© JUNGE FREIHEIT Verlag GmbH & Co. www.jungefreiheit.de 42/15 / 09. Oktober 2015

Gefährliche Situation
Syrien: Rußlands Vorgehen erzürnt die Allianz / „Alawitisches Israel “ als Moskaus Fernziel
Thomas Fasbender

Seit Beginn der russischen Luftangriffe auf Ziele in Syrien ist der Ton der Nato schärfer geworden. „Die Alliierten fordern die Russische Föderation auf, die Angriffe auf die syrische Opposition unverzüglich zu unterlassen.“ Ausgenommen sei nur der Islamische Staat (IS), erklärte das Bündnis. Generalsekretär Jens Stoltenberg sprach von einer „schwerwiegenden Verletzung“ des türkischen Luftraums durch russische Bomber und warnte gleichzeitig davor, daß Moskaus Vorgehen zu„gefährlichen Situationen“ führen könne. 

Der Kreml reagiert mit Gleichmut. „Wir haben immer gesagt, wir kämpfen gegen den IS und gegen andere Terrorgruppen“, so Außenminister Sergei Lawrow. Zu den „anderen Terrorgruppen“ gehören ihm zufolge die Rebellen der Freien Syrischen Armee, die der Westen unterstützt. Eine weitere Rebellentruppe sei die al-Nusra-Front, der syrische al-Qaida-Arm. Daneben gibt es andere, weithin verfeindete Splittergruppen. 

Dagegen begrüßt ein Teil der syrischen Kurden, die Demokratische Union, als auch der Chef der Autonomen Region Kurdistan im Nordirak, Masud Barzani, die Russen als Partner im Kampf gegen den IS.

Begonnen hat alles 2011, als politische Demonstrationen im Zuge des „Arabischen Frühlings“ in einen Bürgerkrieg umschlugen. Nach den Erfahrungen in Libyen, wo seit dem Sturz des Gaddafi-Regimes mit westlicher Militärhilfe das Chaos herrscht, setzt Rußland konsequent auf den Erhalt des syrischen Staats unter Präsident Baschar al-Assad. Nach den Gründen gefragt, verweist Moskau gern auf die Ergebnisse der westlichen Demokratisierungspolitik in der Region.
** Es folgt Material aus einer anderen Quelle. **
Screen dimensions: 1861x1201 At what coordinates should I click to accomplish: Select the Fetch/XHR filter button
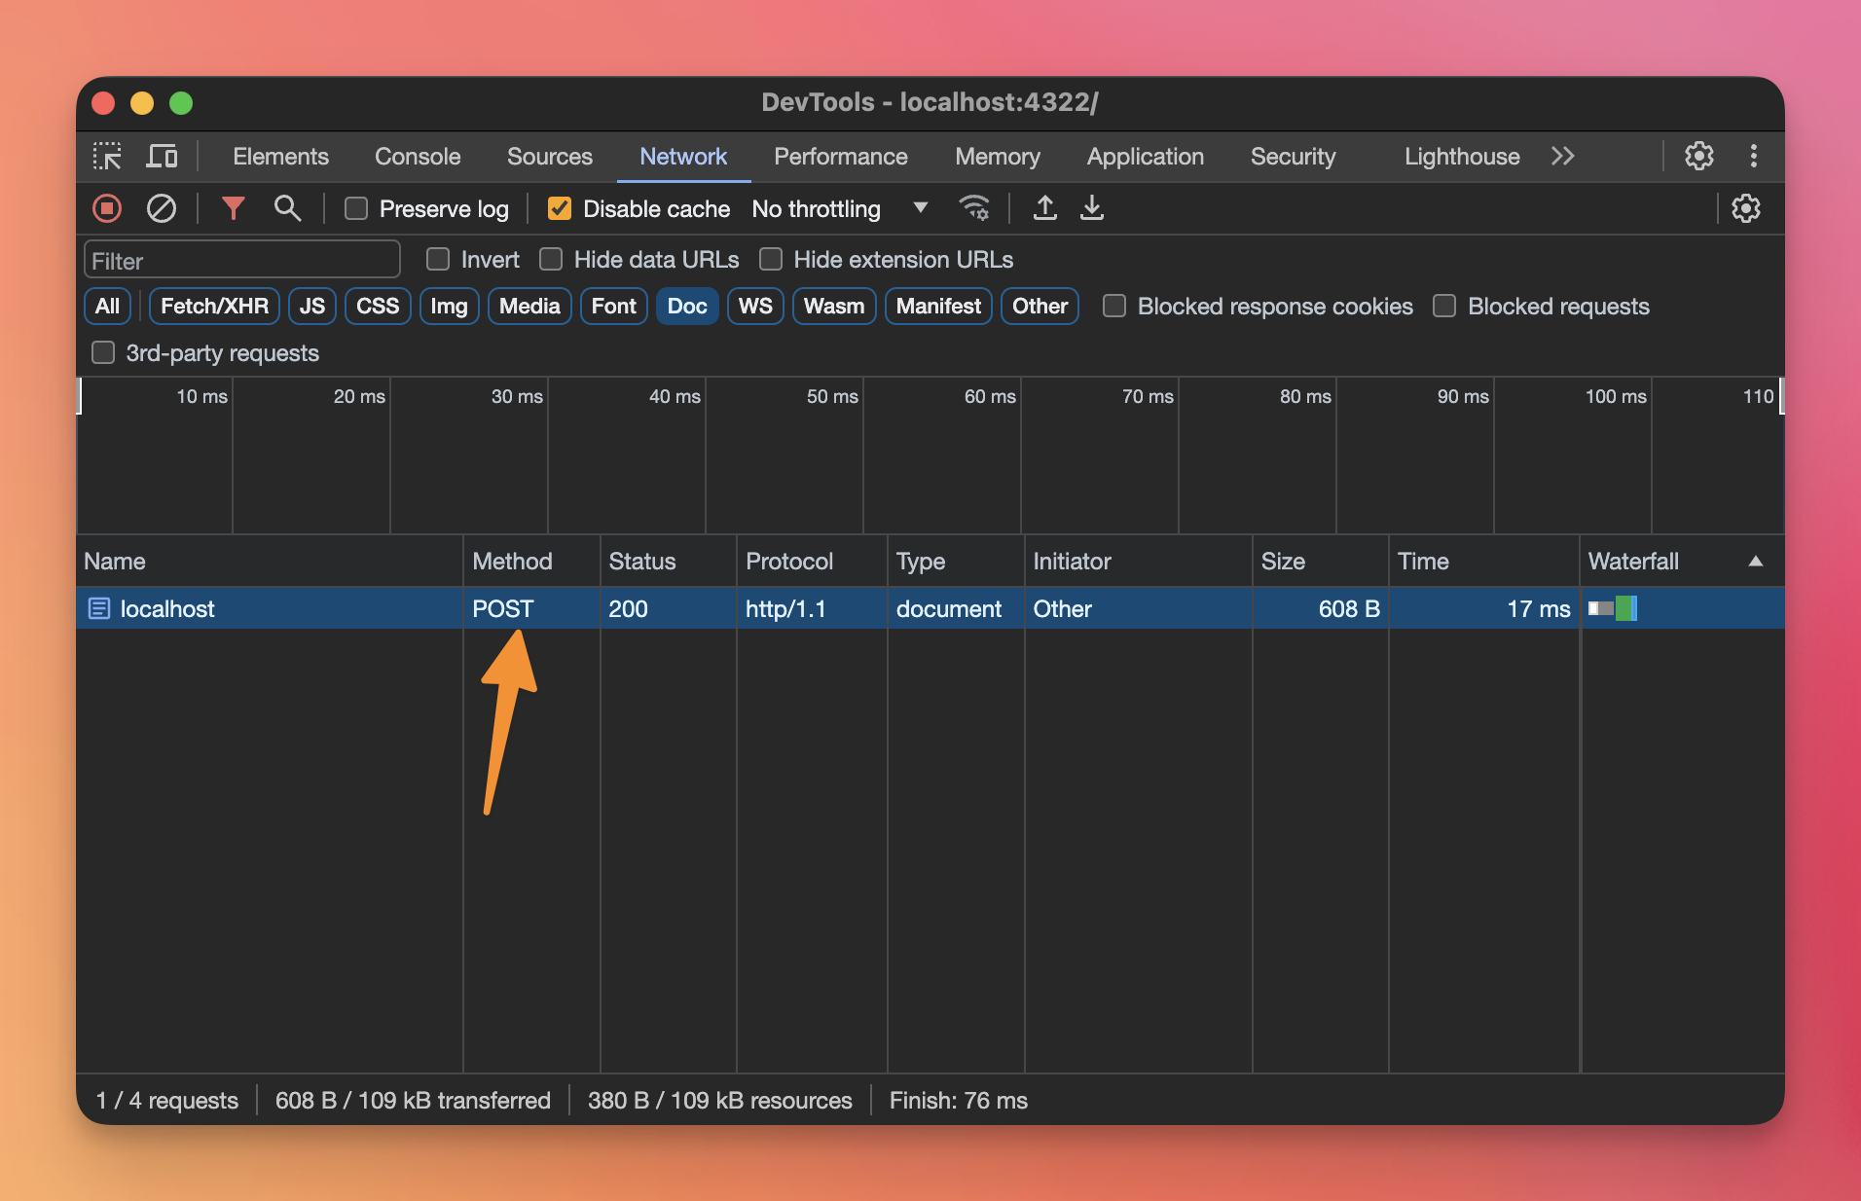coord(214,307)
Doch Chaos oder Stabilität sind nicht die einzigen Parameter. Die Assad-Dynastie verkörpert die Herrschaft der Alawiten, einer religiösen Minderheit im schiitischen Spektrum des Islam. Alawiten besiedeln die Küstengebirge der Levante westlich des Orontes-Flusses. Ihre religiöse Ausrichtung bedingt die politische Nähe zum schiitischen Iran – und damit die Distanz, inzwischen längst Feindschaft, zu den sunnitischen Rivalen Türkei und Saudi-Arabien. In gewisser Weise bilden die Alawiten einen schiitischen Brückenkopf am Mittelmeer.

Rußland, dessen Regierungen über Jahre hinweg die Nähe zum Iran pflegten, hat mit seiner Präsenz in Syrien einen Fuß in der Tür des sunnitischen Islam. Als Schutzmacht der Alawiten um die Städte Tarsus und Latakia bildet es ein Gegengewicht zu den türkischen und arabischen Ambitionen in der Region. Dazu ist nicht einmal erforderlich, daß Assad und Rußland den syrischen Osten vom IS zurückerobern. „Alawitisches Israel“, so nennt der Moskauer außenpolitische Vordenker Fjodor Lukjanow den – möglicherweise – künftigen syrischen Rumpfstaat zwischen dem Libanon und der Türkei.